**WHAT THIS TASK INVOLVES:** Lines outside the range are not wanted. Give again exactly the lines between the line holding "Task: Open the Kalendarz menu" and the line holding "Viewport: 1389px width, 868px height.", inclusive, from the listing below.

**TASK INPUT:**

+++

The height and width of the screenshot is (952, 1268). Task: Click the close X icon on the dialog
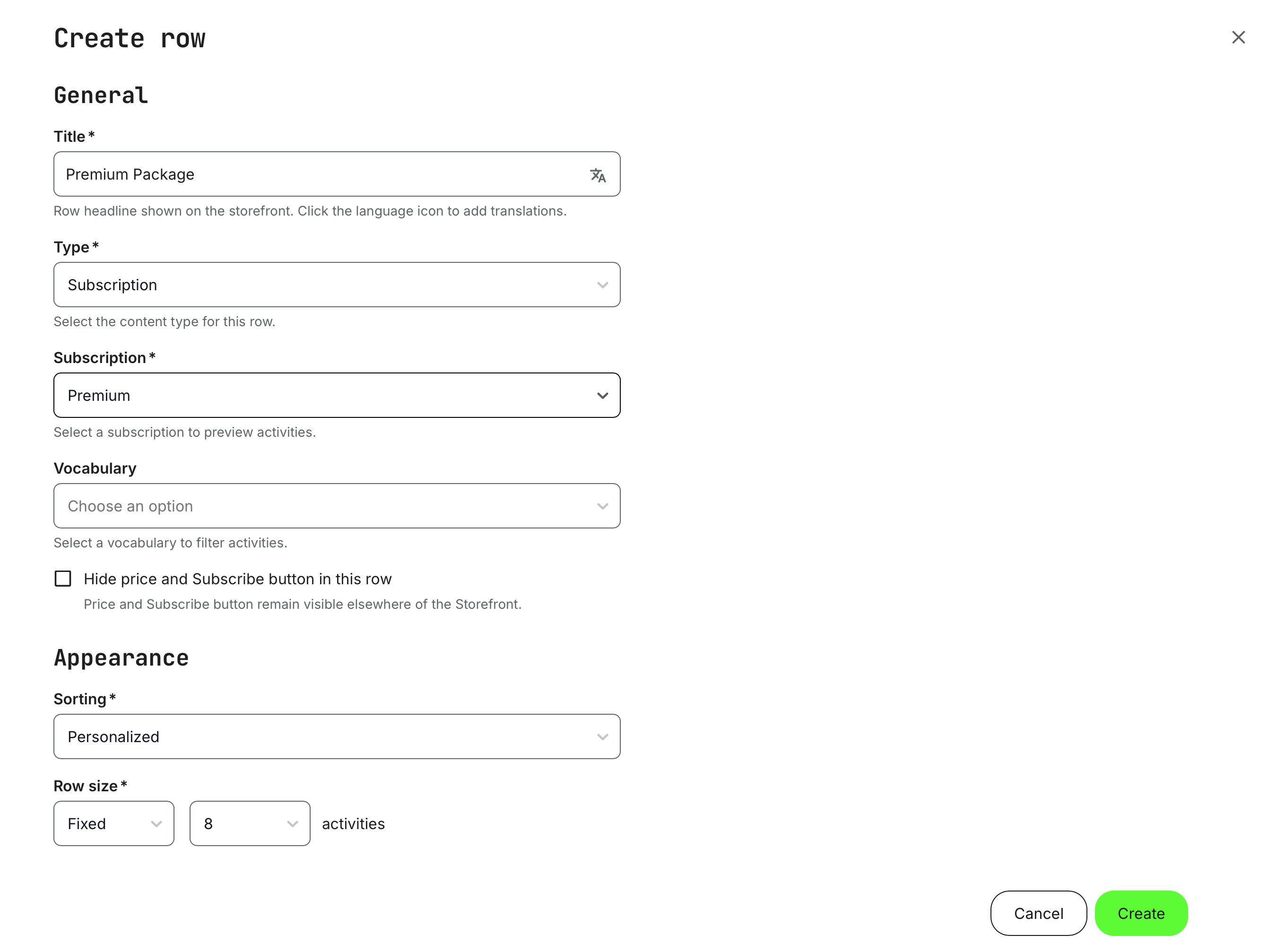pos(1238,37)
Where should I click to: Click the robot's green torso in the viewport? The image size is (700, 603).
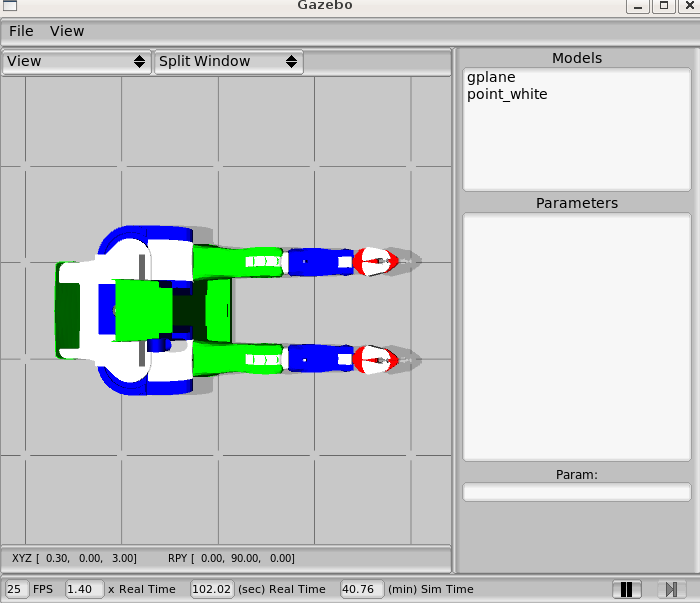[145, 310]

+++

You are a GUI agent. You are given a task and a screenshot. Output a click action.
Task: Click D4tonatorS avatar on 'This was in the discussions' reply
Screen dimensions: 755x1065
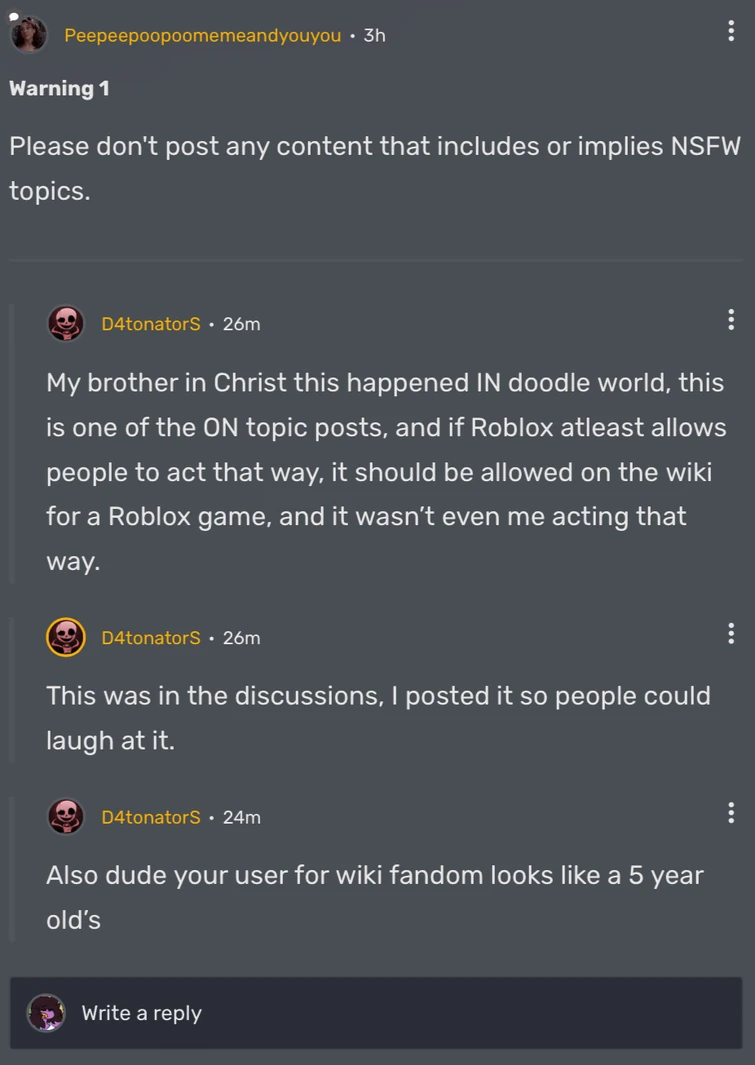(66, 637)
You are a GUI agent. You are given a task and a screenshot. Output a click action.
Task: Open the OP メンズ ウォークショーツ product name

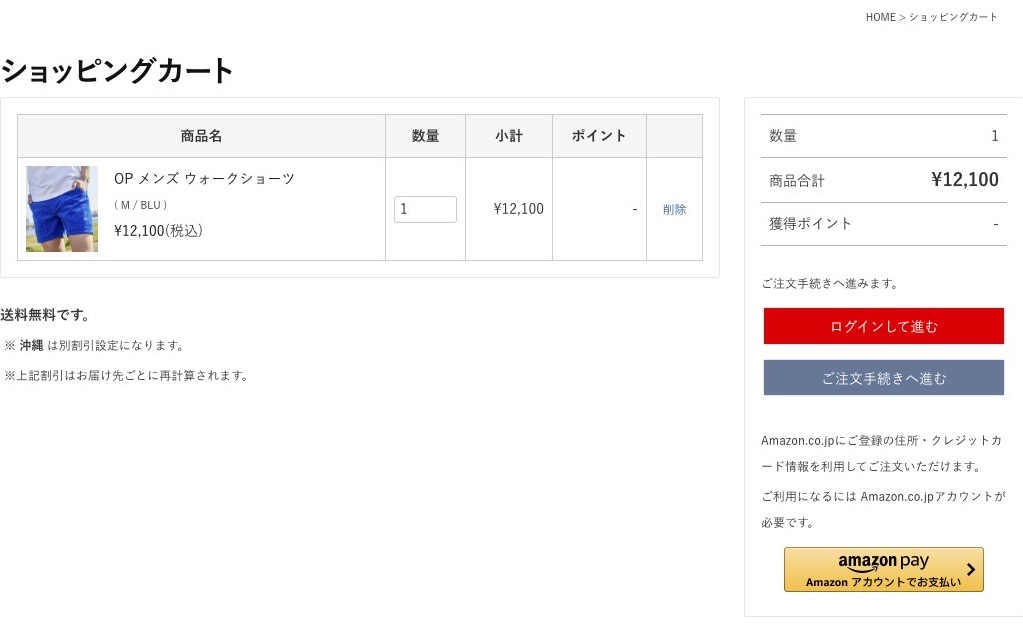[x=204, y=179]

+++

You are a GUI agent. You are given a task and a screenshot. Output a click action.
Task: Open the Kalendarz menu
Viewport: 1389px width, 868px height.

+++

**EXERCISE SOLUTION:**
Task: Open the Kalendarz menu
Viewport: 1389px width, 868px height.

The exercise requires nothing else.